Sometimes the home crowd can also laugh about it, like halfway through the first half. Two PEC players take a corner kick. One puts him aside, but his fellow player hesitates and taps the ball back to his teammate who is still on the back line: offside. A sketch of a corner kick.

Go Ahead can do a little more when it’s on the ball, but doesn’t do much better than PEC. “It was all a bit cautious”, admits trainer Kees van Wonderen afterwards. He had told his players that these are the duels “you want to play”, but uninhibited football was not one of them. He also had when he had to play against Ajax when he still played for Feyenoord. “You play less freely.”

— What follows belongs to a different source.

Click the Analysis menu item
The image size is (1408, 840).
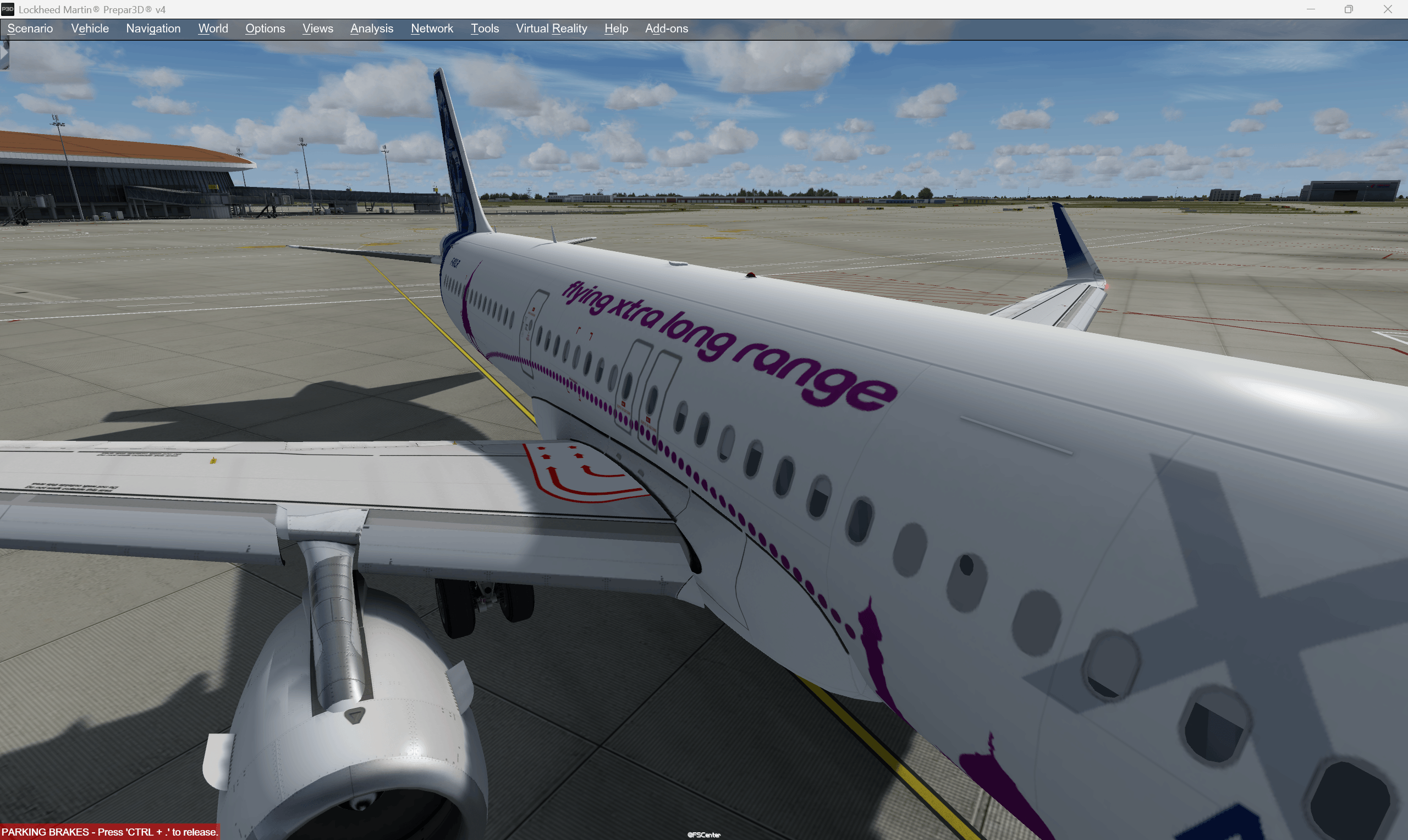[370, 28]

For a long time the game is heading for 0-0, so that the home team in particular can continue to hope for three points, which it needs so much in the fight against relegation. When the fourth man passes on the extra playing time after ninety minutes, the speaker sounds delighted: “Seven more minutes Zwolle”, he shouts into his microphone. Would it still happen?

But then, while PEC has one last offensive in mind, disaster strikes. The ball flies in beautifully, right in front of the few hundred Eagles fans who traveled along: 0-1. The scorer is the Belgian Philippe Rommens.

It is as if they have witnessed a major accident, so quietly and subdued the Zwolle supporters shuffle through the stairwells a few minutes later. When the fire alarm goes off, someone wearing a blue and white scarf says, “That too.”

The match is then over, the unrest is not yet. Outside, supporters will keep the police voicing their frustration for a long time to come. No points again. Another defeat closer to relegation.